Is Endoscopy Safe for Pregnant Women with Upper Gastrointestinal Bleeding?

Endoscopy is indicated for the diagnosis and treatment of nonvariceal upper gastrointestinal bleeding (UGIB). However, for pregnant women, the procedure is restricted to those with persistent or severe UGIB because of possible adverse effects on the mother and fetus. To estimate the rates of endoscopy and related adverse outcomes in pregnant women hospitalized with UGIB, investigators conducted a population- based, retrospective, cohort study involving 1210 pregnant patients identified from the U.S. Nationwide Inpatient Sample (NIS) from 1998 to 2007. Each patient was age-matched with five nonpregnant women controls admitted with UGIB. Pregnant patients were less likely to undergo endoscopy than nonpregnant controls (26% vs. 69%; P<0.0001; adjusted odds ratio, 0.19; 95% confidence interval, 0.16-0.22) and were less likely to undergo endoscopy within 24 hours of admission (50% vs. 57%; P=0.02).

The most common causes for UGIB were a Mallory-Weiss tear or an unspecified hematemesis among pregnant women and a peptic ulcer or gastritis among controls. In pregnant patients, rates of fetal and maternal complications were similar between those who underwent endoscopy and those who did not. In addition, rates of maternal mortality, fetal loss, fetal complications, or premature delivery were similar or lower among pregnant patients with UGIB than among a random sample of women in the NIS database who were hospitalized for obstetric causes. Nguyen GC et al. Endoscopic management and outcomes of pregnant women hospitalized for nonvariceal upper GI bleeding: A nationwide analysis. Gastrointest Endosc 2010 Nov; 72:954.

An Antibiotic for Irritable Bowel Syndrome?

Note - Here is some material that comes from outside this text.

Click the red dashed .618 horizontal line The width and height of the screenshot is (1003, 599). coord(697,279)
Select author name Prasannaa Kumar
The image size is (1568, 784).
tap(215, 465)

Antibiotic use has been suggested to treat patients with irritable bowel syndrome (IBS), particularly for cases that are difficult to treat or are accompanied by bloating. One antibiotic that has shown efficacy in small IBS studies is rifaximin (JW Gastroenterol Oct 16 2006), a minimally absorbed, oral agent that has activity against gram-positive and gramnegative bacteria, anaerobes, and Clostridium difficile and is indicated for Escherichia coli-related travelers’ diarrhea and reduction of risk for hepatic encephalopathy.

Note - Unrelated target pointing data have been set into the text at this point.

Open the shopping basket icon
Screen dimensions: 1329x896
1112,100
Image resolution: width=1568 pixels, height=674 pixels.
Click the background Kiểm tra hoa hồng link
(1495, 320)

To further test whether rifaximin can relieve IBS symptoms, investigators conducted two industry-supported, identically designed, double-blind, randomized, placebo-controlled trials involving a total of 1260 patients who had IBS without constipation. Patients received either rifaximin (550 mg 3 times daily) or placebo for 2 weeks and were followed for an additional 10 weeks. The primary endpoint was adequate relief of global IBS symptoms (patient-reported relief of symptoms for at least 2 of the first 4 weeks after initiation of treatment).

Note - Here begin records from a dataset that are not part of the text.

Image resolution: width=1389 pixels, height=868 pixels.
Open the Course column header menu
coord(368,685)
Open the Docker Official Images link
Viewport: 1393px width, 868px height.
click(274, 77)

A secondary endpoint was adequate relief of IBS-related bloating. In the two studies combined, a higher proportion of participants in the rifaximin groups than in the placebo groups experienced adequate relief of global IBS symptoms (40.7% vs. 31.7%; P<0.001) and adequate relief of bloating (40.2% vs. 30.3%; P<0.001). Similar therapeutic gains were achieved in reducing IBS-related abdominal pain and loose or watery stools. Responses to rifaximin were sustained throughout follow-up for adequate relief of both global IBS symptoms and IBS-related bloating. Pimentel M et al. Rifaximin therapy for patients with irritable bowel syndrome without constipation. N Engl J Med 2011 Jan 6; 364:22.